インストール・ハニー

 夏休みは楽しかった。本当に楽しかった。だから来年のサンライトでのバーベキューは佐山さん達も呼んで、クラスメイトがたくさん居る夏休みにしよう。

 毎年思い出んすだろうな、あの楓が居た秘密の夏休みを。


 君は消えてしまったけれど、思い出は消えていないよ。あたしが名前を付けて、そして好きになった人。

 あたしも一海も佐山さん達も楓を覚えているのに、楓だけがあたし達のことを忘れるなんて、記憶を消されるなんて、残酷なゲームアプリだなって思う。

 みんな忘れてしまっても、あたしの胸の中には楓が息づいている。ひとりじゃないって、思い出す。物は何も残ってないけれど、心には熱く確かなものがある。いつか、愛する人ができたら、勇気を持って思いを伝える事。

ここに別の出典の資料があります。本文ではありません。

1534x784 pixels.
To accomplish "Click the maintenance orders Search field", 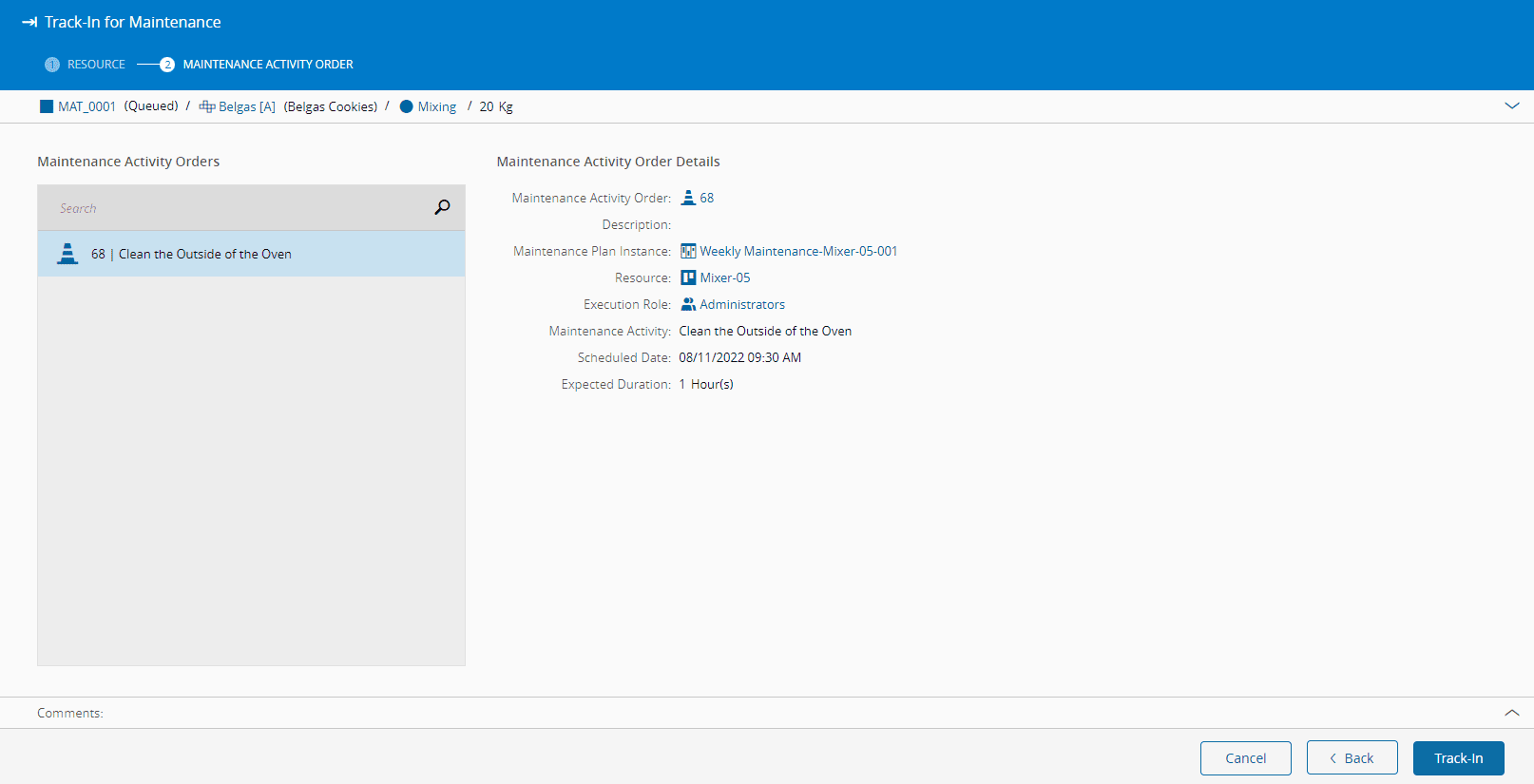I will 238,208.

 寂しくて仕方がないけれど。いまは、楓への想いを胸に、生きていく。あたしに、魔法をかけていってくれたんだ。自分を信じる事。前を向く事。


「おはよう」

 姿は見えないけれど、朝、楓に向かって声をかける。

「好きだよ、大好き」

 あの夏の朝に声に出して言った言葉。もう一度、光に呼びかけながら。あたしは、前を向いてしっかりと歩いていくんだ。まだ、寂しいけれど。


 ローファーとアスファルトの擦れる音。今日は、先生と進路相談をしていたので帰りは1人だ。来年は受験か。ちょっと気が重いけど。

 一海も佐山さんも先に帰っていて、1人で校門を出る。歩道の右手には道路、左手には校庭を囲むように木が植えてある。